Vlad yanked open a saddle bag and pulled out a cloth cylinder knotted at both ends. A musket ball glanced off Mugwump's scaled head, hissing past the Prince. Vlad tipped the gun up, gashed the lower half of the cylinder on a spike at the cannon's muzzle, and let a little brimstone pour into the barrel before he jammed the entire bag into the weapon. The ramrod came around and down, slamming things home. He retracted it, then swung the gun around, aiming toward that battery again.

His next shot went low, cutting men's legs from beneath them. It blasted one gunnery carriage wheel to bits. That cannon sagged. Carriage locks ripped free of shattered wood. The heavy bronze gun rolled, crushing the gunner and snapping another man's leg.

The Prince's hand stung as if attacked by a dozen wasps. Numbness nibbled at his fingers, and color bled into his skin. I bleed, they bleed. Two shots had sent nearly a dozen men to Perdition. Is this all it takes to kill?

Count von Metternin fired to the left, sweeping a Platine squad from the fort's inner wall. Half of one man went back over the wall while his legs fell inside. Others just sagged, suddenly boneless and leaking. A few desperately clung to the wall as if remaining upright would hold death at bay.

The Prince loaded and fired mechanically, scattering soldiers, but giving no thought to directing Mugwump. The wurm darted toward the north and up onto the top of the stone wall. He raised his muzzle and repeated the roar he'd offered in response to the cry of "To the top!" Then his tail whipped around, sheering off the top of the palisade wall.

"To the top!" men screamed from below. Had Prince Vlad not been so busy reloading, he would have thrust a fist in the air. He rammed the powder and shot home, then looked west, seeking a target.

And he saw one, a grand one, but one too far away to target.

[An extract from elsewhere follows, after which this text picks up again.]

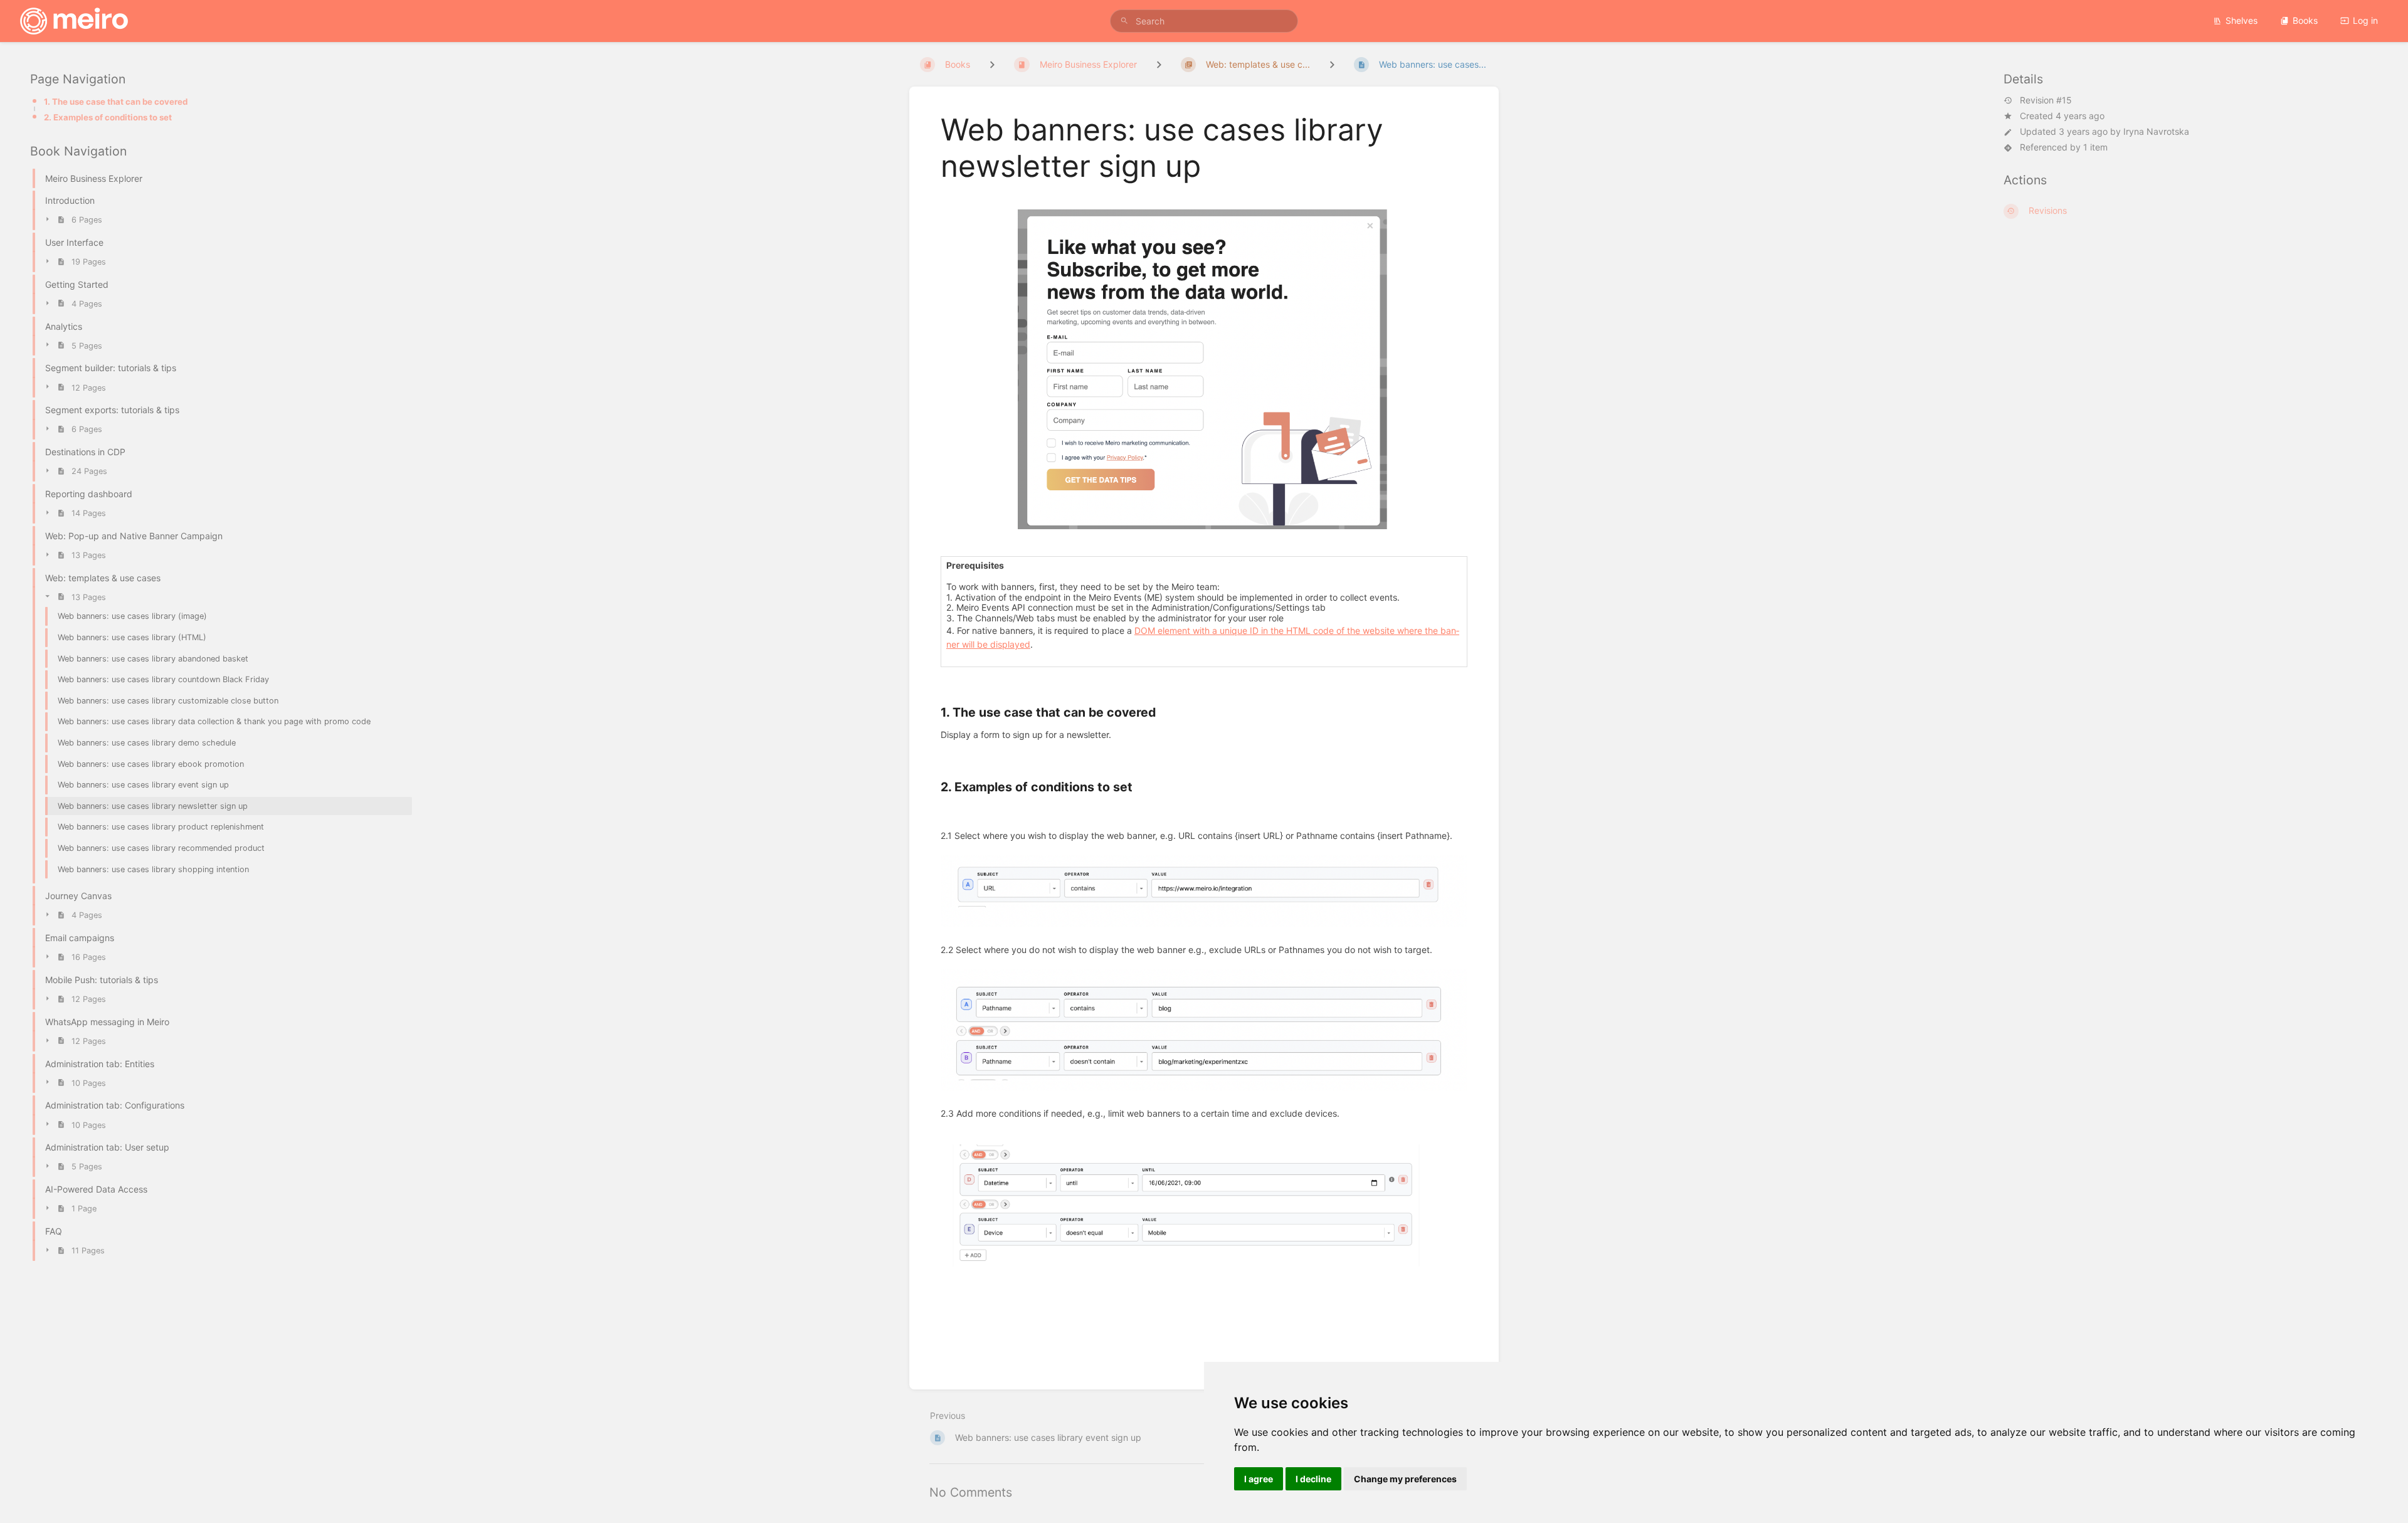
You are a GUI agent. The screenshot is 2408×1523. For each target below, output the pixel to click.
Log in (2365, 20)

There, by the river, two battalions of the Platine Regiment had crashed into the Norillian line. And to make things worse, a sloop under a Ryngian flag sailed down the Green River and had run its guns out to fire.

Every instinct urged Owen to sprint away from the battle. Straight ahead, through curtains of gunsmoke, two Platine battalions formed up. The cavalry had pulled back and faced the river, exposing its flank to the Ryngians. Their maneuver gave the Ryngians a boulevard into the heart of the Norillian formation wider than the road du Malphias had cut through the woods. On the left, the Fourth Foot had no idea of the danger. If the Ryngians split their forces, they could likely roll up both sides. And if they concentrate them…

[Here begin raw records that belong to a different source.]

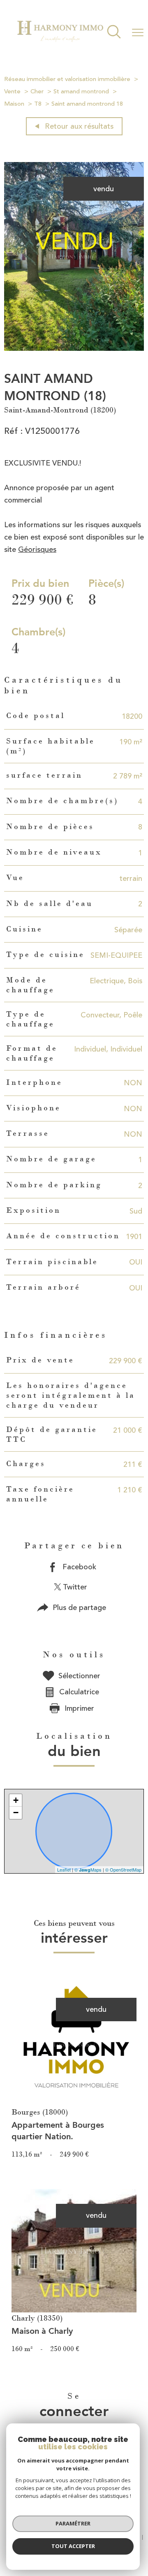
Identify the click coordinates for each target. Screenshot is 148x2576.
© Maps (88, 1869)
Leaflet (64, 1869)
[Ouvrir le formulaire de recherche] (113, 32)
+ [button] (15, 1800)
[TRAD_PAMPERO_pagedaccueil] (60, 44)
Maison (14, 104)
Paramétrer (73, 2523)
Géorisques (37, 549)
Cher (37, 91)
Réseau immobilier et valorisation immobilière (67, 79)
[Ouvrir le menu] (137, 32)
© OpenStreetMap (123, 1869)
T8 (38, 104)
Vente (12, 91)
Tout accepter (73, 2546)
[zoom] (74, 348)
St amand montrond (81, 91)
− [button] (15, 1812)
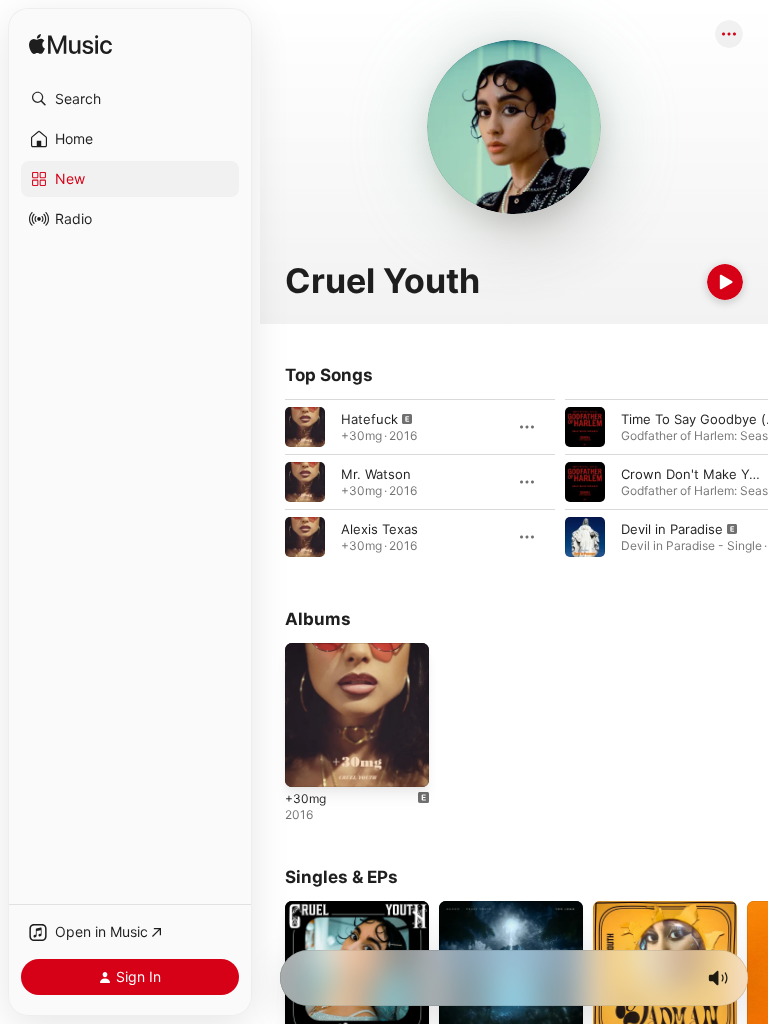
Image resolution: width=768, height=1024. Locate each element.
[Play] (725, 282)
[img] (70, 45)
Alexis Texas (379, 529)
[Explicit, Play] (305, 427)
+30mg (305, 798)
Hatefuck (369, 419)
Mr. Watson (376, 474)
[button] (130, 99)
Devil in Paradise (672, 529)
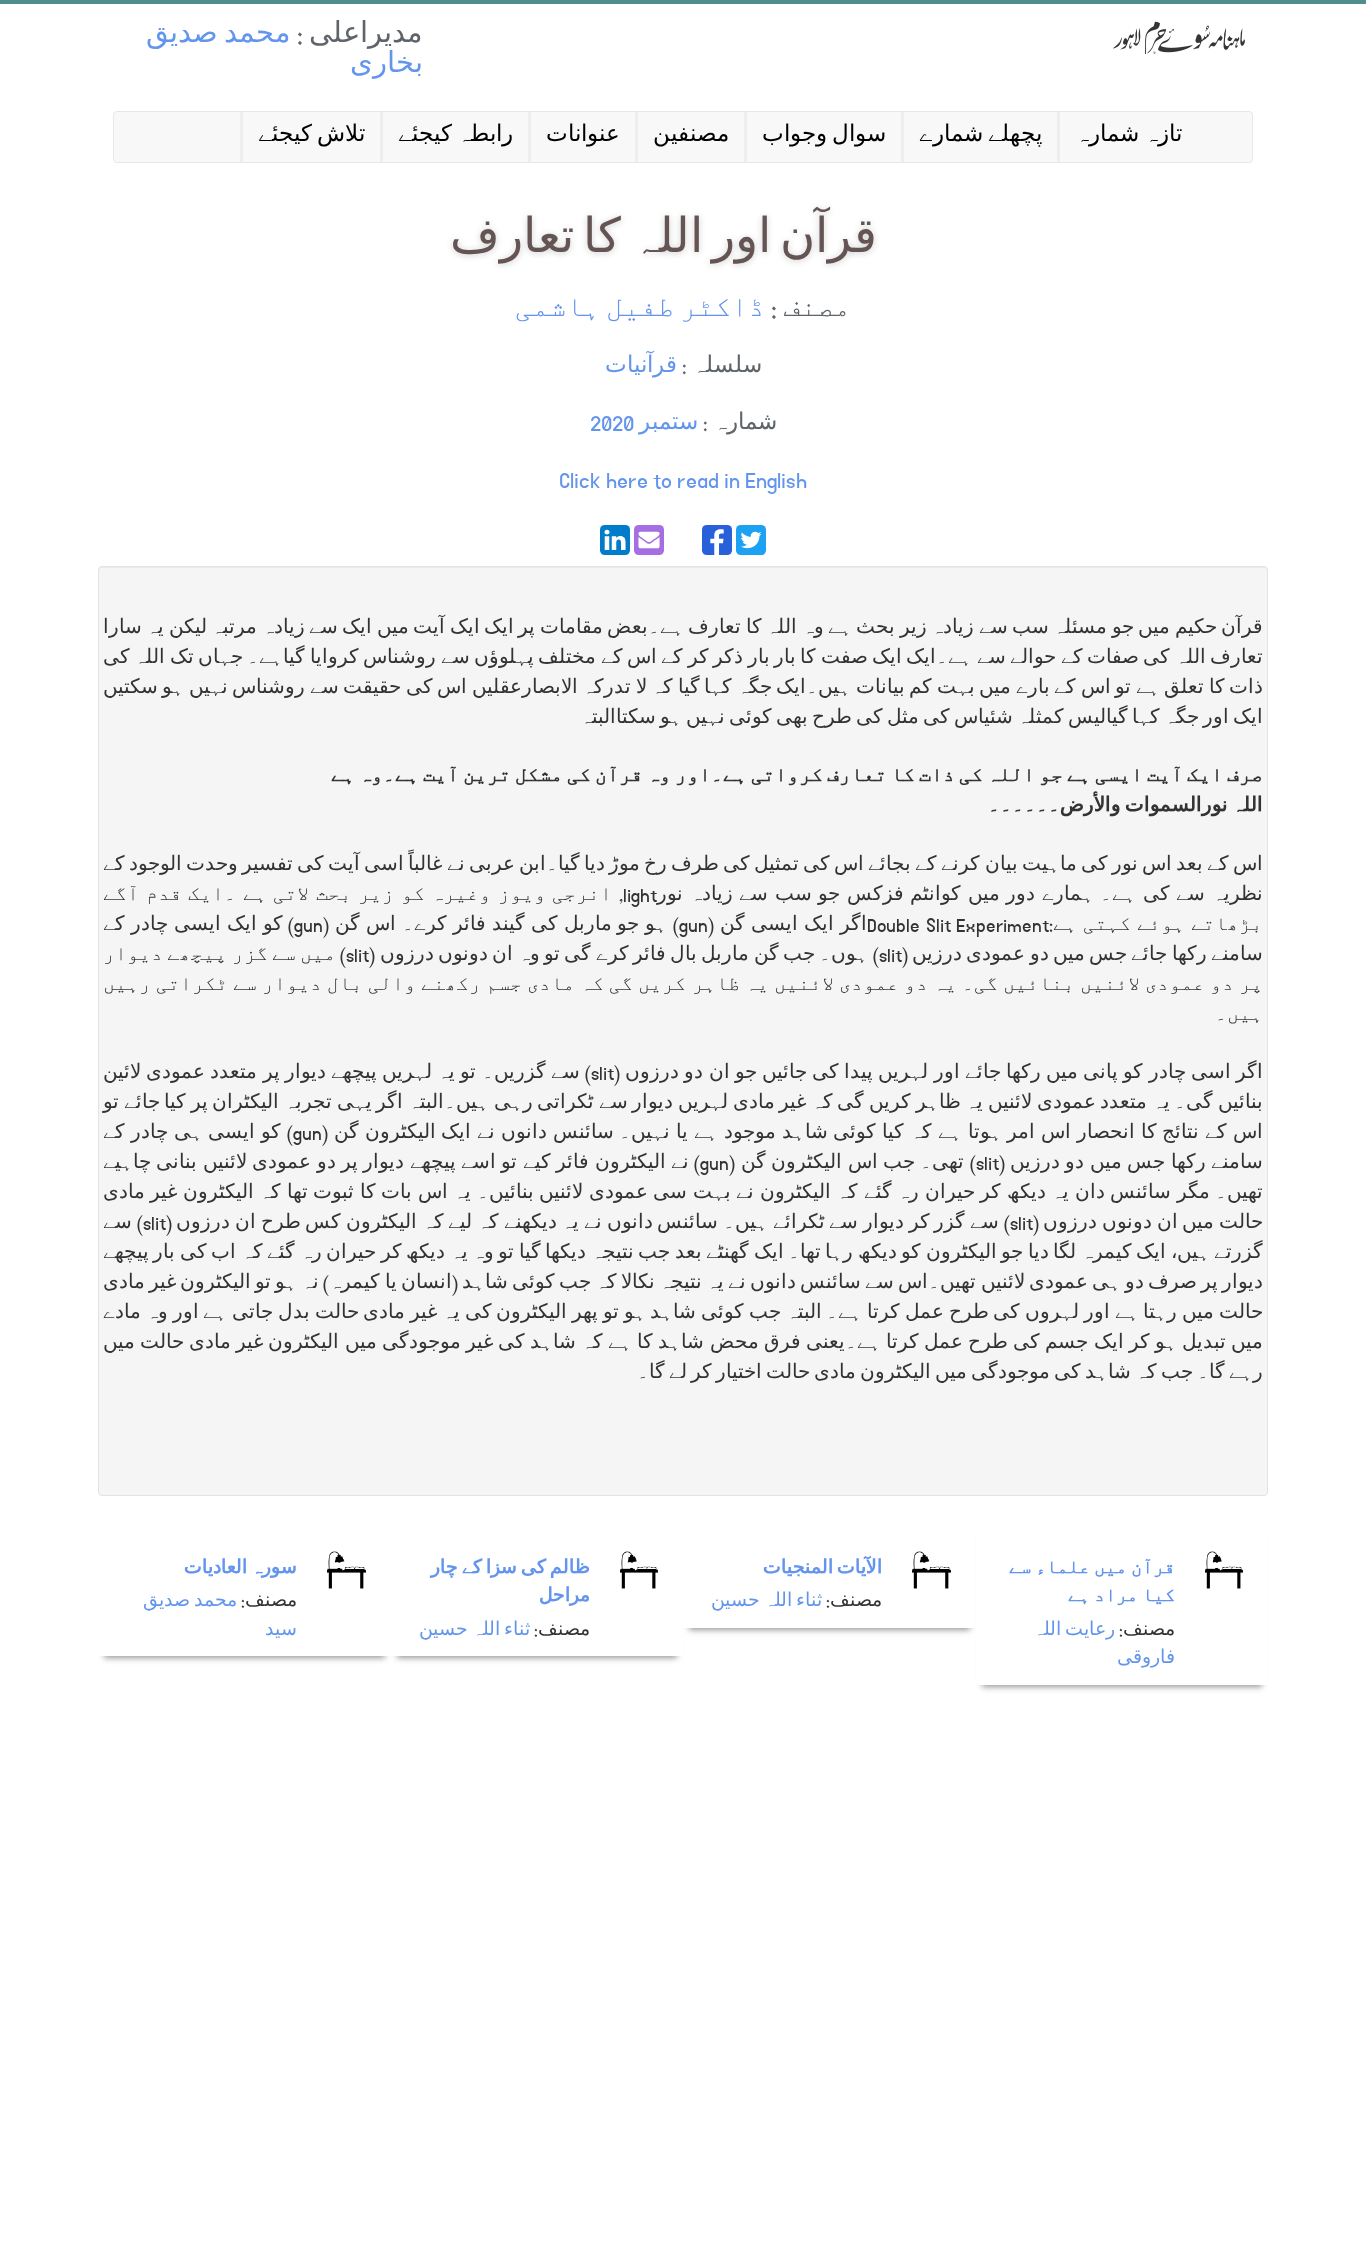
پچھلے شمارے (980, 136)
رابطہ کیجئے (455, 136)
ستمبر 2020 (644, 424)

Owen marched straight to the Captain commanding the artillery. "Compliments of Lord Rivendell. He wonders if it would trouble you too much to shift your guns forty-five degrees to the west. We have some Tharyngians forming up there."

The artillery commander raised his telescope and dropped his jaw. "By God, that gap!"

"Fill it with fire, Captain, fill it with fire." Owen turned and stalked toward the gap.

"Where the devil are you going?"

Owen turned, throwing his arms wide and laughed. "You fill it with fire, I'll fill it with me. Shoot high, man, so I can watch you knock them down."

The artilleryman shouted at his crews. Owen spun again, then dropped to a knee and pulled a musket and ammunition pouch from a dead body. A bit further along he recovered another musket and a bayonet, which he slung over his shoulder. He went to pull the cartridge case from another corpse, but the fallen man clung to it.

Owen looked at the soldier. Not a drop of blood. "On your feet soldier!"

The man-really just a boy-opened his eyes wide. "I don't want to die."

"Not like any of us have a choice, son. What's your name?"

"Private Hodge Dunsby, sir."

Owen tugged him to a sitting position. "You can sit here and weep, or laugh at Death and feed him Ryngians. It's better to laugh. Move it."